Au-dessous de ces énormes blocs, ce qui reste de la montagne forme un pierrier, qui sert à tracer et à soutenir le chemin qui serpente jusqu’aux coupes. D’énormes camions y zigzaguent, permettant de descendre les blocs de marbre en bas de la mine.

Dans le bus les touristes sont maintenant attentifs, et retiennent leur souffle, car ils craignent à chaque instant de croiser l’un de ces camions dévalant à toute allure le chemin pentu et trop étroit. Mireille surtout se souvient d’avoir entendu dire qu’il y a régulièrement des camions qui se renversent, entrainant la mort du chauffeur. Ces conducteurs sont rendus fous par un système qui les payent non à l’heure travaillée, mais au nombre de chargements effectués dans une journée.

Elle sent la main de Donald frémir et même tressauter dans la sienne. D’ordinaire quand il voyage, il devient un être contemplatif, tout entier pris par la nouveauté de ce qu’il découvre et l’intérêt des connexions qu’il peut effectuer entre ses connaissances et ce qu’il voit. Cet état quasi de béatitude agace souvent Darling, qui se sent alors oubliée de lui, dans un état de désamour insupportable. Ces attentes contradictoires provoquent chez ces deux êtres qui s’adorent des chamailleries enfantines, qui n’ont pour but au fond, que de les rapprocher : Donald est obligé de s’expliquer et de partager ses réflexions, et Mireille est rassurée de voir qu’il revient à elle.

Mais cette fois-ci, Donald a perdu la maitrise de la situation, et par voie de conséquence, Darling a perdu la maitrise de Donald.
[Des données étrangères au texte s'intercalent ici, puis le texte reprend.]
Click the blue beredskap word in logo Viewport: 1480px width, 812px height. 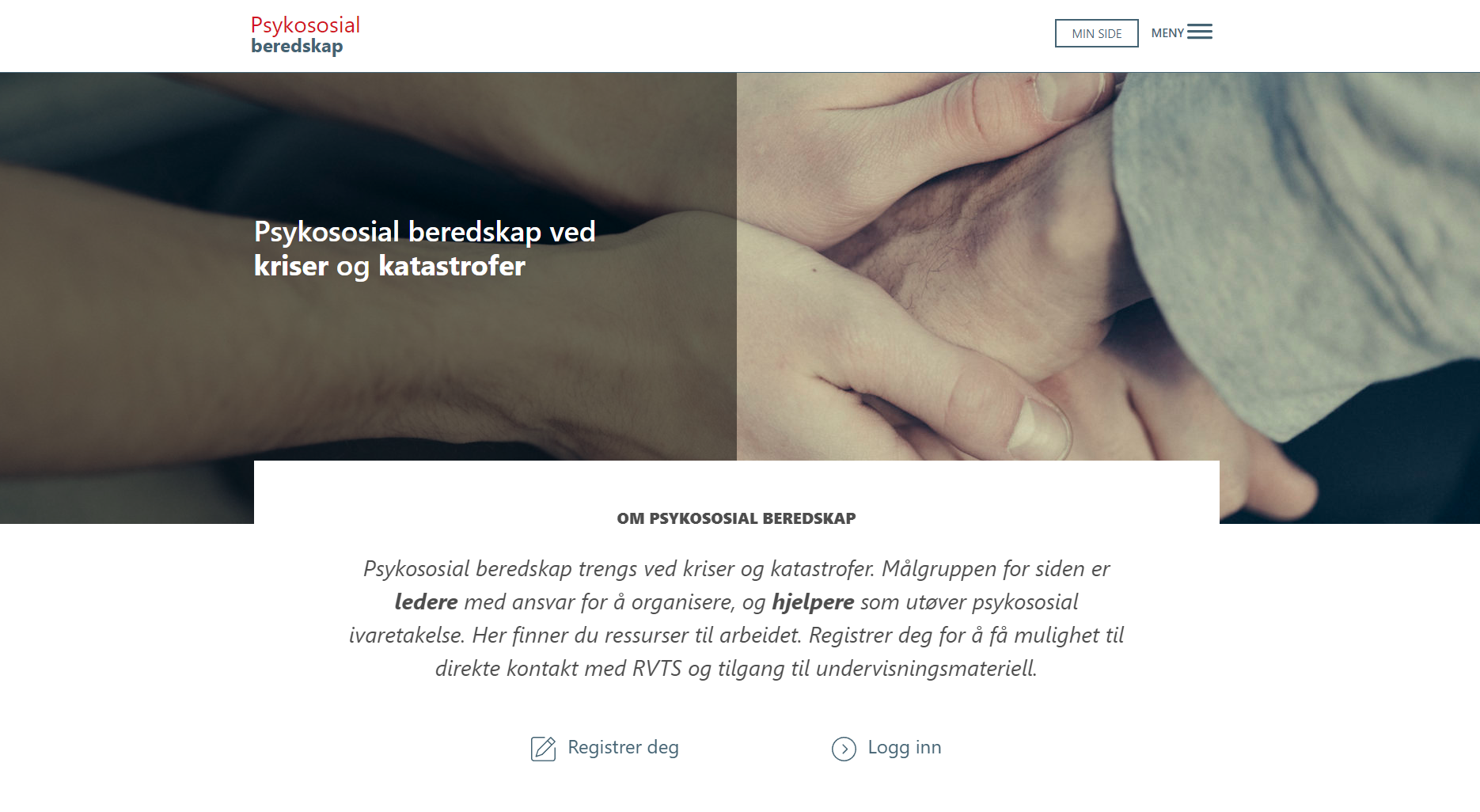(x=297, y=46)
En effet celui-ci, n’écoutant que son indignation et son immense déception, vient d’engager une discussion avec le guide. Cette carrière de Carrare, qu’il imaginait imposante et solennelle, taillée avec respect, est devenue un gâchis. Presque toute la végétation a disparu de ses flancs, la faune n’en parlons pas. Il y avait une superbe forêt dont ne subsistent que quelques arbres. « Mais toute la montagne va y passer ! » s’exclame Donald. « Et tout ça pour quoi ? pour construire à Carrare des trottoirs de marbre ? » « Vous avez raison Monsieur, acquiesce le guide, mais il y a des fortunes qui se sont bâties là-dessus, et aujourd’hui c’est de pire en pire, les Emirats importent du marbre pour les palais et les villas. La ville vit là-dessus depuis plusieurs siècles, et les familles des marbriers sont des dynasties. » « Evidemment, ricane Donald, vu comme ça… on ne peut remettre les choses en cause. Catastrophe écologique ici, mais création artistique ailleurs… »
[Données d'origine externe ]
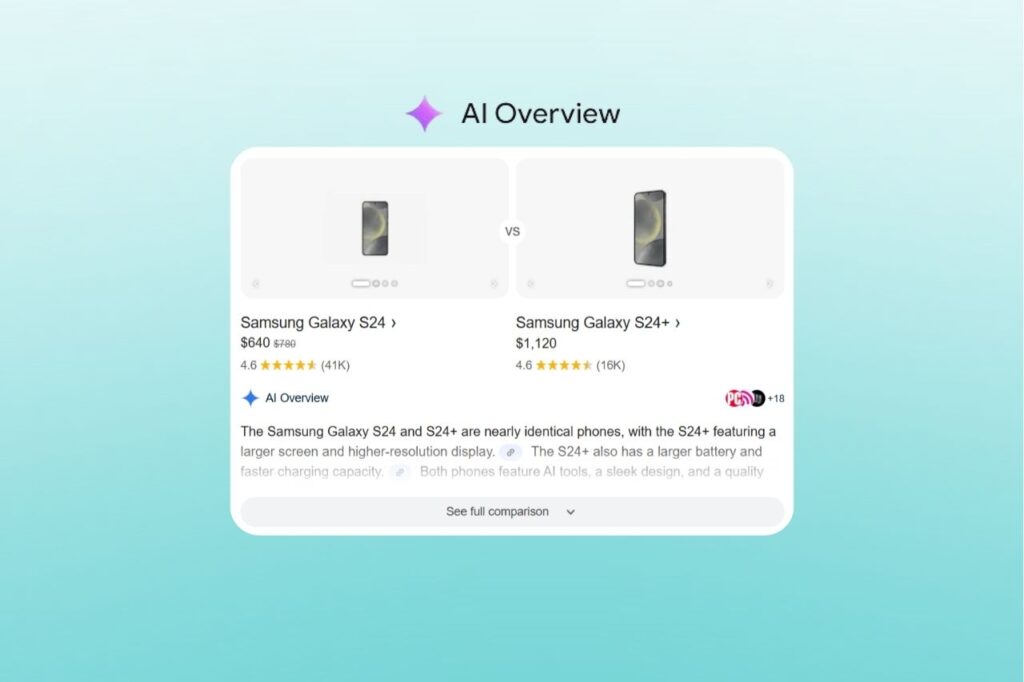Image resolution: width=1024 pixels, height=682 pixels.
Task: Select the first pill indicator under the Galaxy S24+
Action: pos(635,284)
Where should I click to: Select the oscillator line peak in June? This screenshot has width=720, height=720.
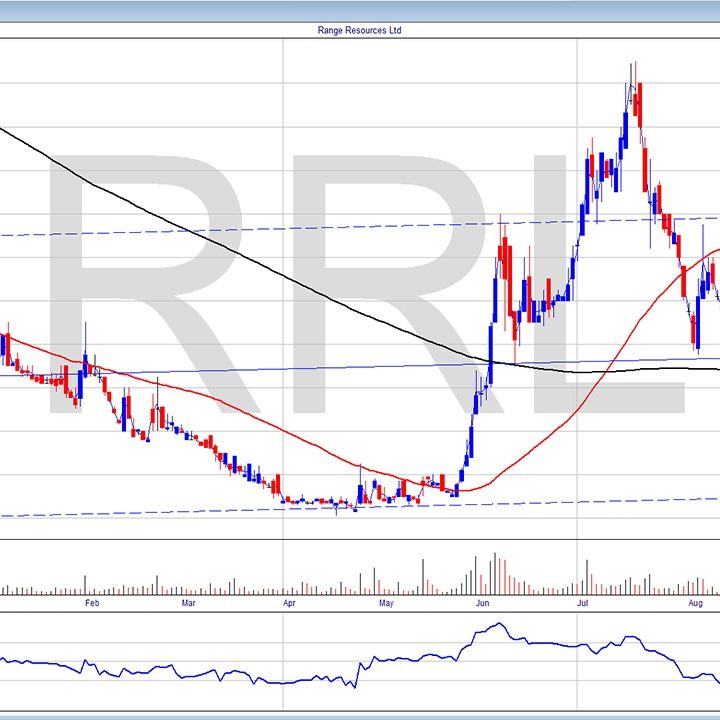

Le car s’est arrêté. Sans prêter attention à Mireille, Donald part sur la sente avec sa caméra et se met à filmer tout autour de lui, ce qu’il considère comme un désastre écologique.

A son retour, il décida d’alerter les médias. Cela fit grand bruit, le film qu’il avait réalisé passa sur Internet et on lui proposa d’en monter un plus ambitieux, qui fut diffusé sur de nombreuses chaînes télé. Progressivement, la vie de Donald et de Darling en fut transformée. Donald se mit à parcourir la planète et au début, Darling se sentit plus abandonnée que jamais. Jusqu’au jour où la colère la poussa à prendre une série de décisions : non elle ne le laisserait pas s’éloigner ni l’oublier. Elle fonda l’association qui allait leur permettre de voyager ensemble  pour mener à bien leur nouvelle mission.